À l’approche des élections américaines de mi-mandat, et en son numéro du 24 octobre 2018, le magazine Les Inrockuptibles proposait une « Enquête sur les héritiers d’Obama ». Analyse.
L’enquête porte plus précisément sur « les bébés d’Obama ». Un dossier que Jean-Marie Pottier, introduit ainsi : « Dix ans après la victoire de Barack Obama, une quarantaine de ses disciples sont candidats aux élections de mi-mandat du 6 novembre dans un paysage politique dévasté par la victoire de Trump. Ou plane encore, deux ans après son départ, l’ombre de l’ancien président ». OJIM, pardonne-leur, je te prie, ils ne savent pas ce qu’ils font ! La sémantique de cette simple introduction révèle un certain état de confusion mentale (pas nouveau) aux Inrockuptibles : Obama en gourou/Jésus dont la stature hautement messianique planerait toujours au-dessus des Etats-Unis, ayant des « disciples » face au diablotin Trump le paysage est infernal « dévasté ». Les Inrockuptibles ou « Obama bless America », en somme.
In Obama, they trust !
On peut croiser l’auteur de l’article par ailleurs, et comme il se doit , dans So Foot, sur France Inter et dans Slate, en famille.
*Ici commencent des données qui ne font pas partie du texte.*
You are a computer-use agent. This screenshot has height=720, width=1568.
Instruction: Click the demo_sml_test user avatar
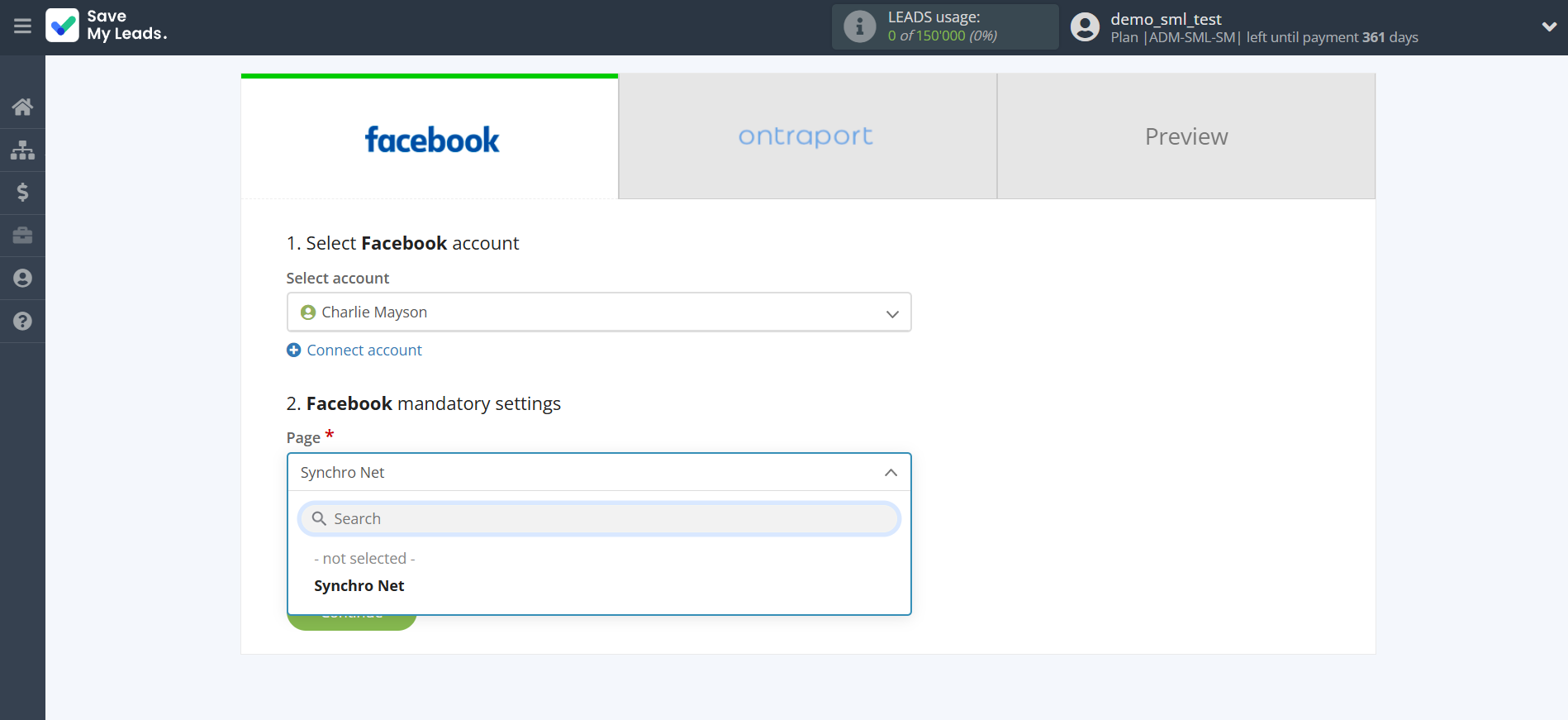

Ici, l’objet de l’enquête est de faire ressentir au lecteur une sorte de nostalgiobamania. Cela commence par le témoignage d’une supportrice d’Hillary Clinton en 2016„ laquelle devait accoucher le jour de l’élection de sa championne… mais, Hillary battue, Trump élu, son bébé est « finalement arrivé plus tard ». Au sein de la rédaction des Inrockuptibles, personne ne doute que l’élection de Trump a (au moins) bouleversé l’ordre de la nature. La maman est maintenant candidate démocrate en Californie. Selon « l’organisation Obama Alumni, qui revendique 15 000 membres » (n’oublions pas que nous parlons d’un pays continent), les initiatives des anciens proches d’Obama se seraient multipliées, dont une quarantaine de candidatures aux prochaines élections, dans le souci de combattre le Mal, pardon le Trump. Il y en aurait même quatorze, rien que cela, candidats à la Chambre des représentants. Pourquoi ? « Nous devons nous sauver nous-mêmes », dit l’un. Rien de moins. Il y a de l’intimité, ainsi : « Mon père est nigérian, ma mère est une blanche du Kansas, ma femme s’appelle Michèle et nous sommes tous les deux avocats. Quand j’ai passé mon entretien d’embauche avec Barack, il m’a dit en riant : « Vous êtes qui, mon frère ? ». Les souvenirs des années Obama « se transforment souvent en récits de vie mêlant l’intime et la politique ».
Obama, nombril du monde
Le monde des bobos, en somme, autocentrés sur un nombril confondu avec l’axe du monde. Une petite touche au sujet de l’obamacare et de tous ces américains séropositifs qui ont cru en l’advenue du Messie, ayant reçu l’onction Prix Nobel pour cause de couleur de peau, un critère comme un autre sans doute. Puis l’article insiste sur le fait que l’ancien président est plus populaire (60 %) que le nouveau (45 %). Sans pourtant remarquer, que 45 % d’opinions favorables pour un président américain, à mi-mandat, cela tient de l’exploit. Ce que l’auteur de l’article ne peut pas faire remarquer puisqu’il obère un fait, un président Trump populaire. La réalité imposée ici est celle d’un nouveau culte, la nouvelle Église obamanienne.
L’avant garde du Bien
Ce que remarque Pottier, c’est que les candidats démocrates se référant à Obama forment un groupe à la fois multiculturel et fortement féminisé, ils seraient ainsi une sorte d’avant-garde du Bien en marche outre-Atlantique. Un témoin confirme que tout va mieux « avec toutes ces femmes et ces hommes de couleur qui se présentent ». Il y aurait un avenir puisque les minorités ethniques, la gauche de la gauche du parti démocrate, ont de plus en plus de candidats, contre les vieux mâles blancs (qui hélas écument aussi ce parti), et que cela pourrait faire naître « un nouvel Obama en 2022 ». Quand il est démocrate, social libéral et libéral culturel, le messianisme ne choque pas. C’est que « Face à un Joe Biden ou un Bernie Sanders qui affichent le même profil (mâle, blanc, âgé, hétéro ?), certains plaident pour jouer le contraste ou le saut de génération ». Bien sûr, dans ce magazine, parler de « contraste » au sujet de couleurs de peau n’a rien de racialiste. Refuser un candidat parce qu’il est blanc et « mâle » ne pose pas de problème, par contre celui qui refuserait une candidate noire et jeune…Les voies des Inrockuptibles sont impénétrables, ou le contraire. Le nec plus ultra reste « la fille d’un père jamaïcain et d’une mère indienne », un surprenant critère de compétence politique.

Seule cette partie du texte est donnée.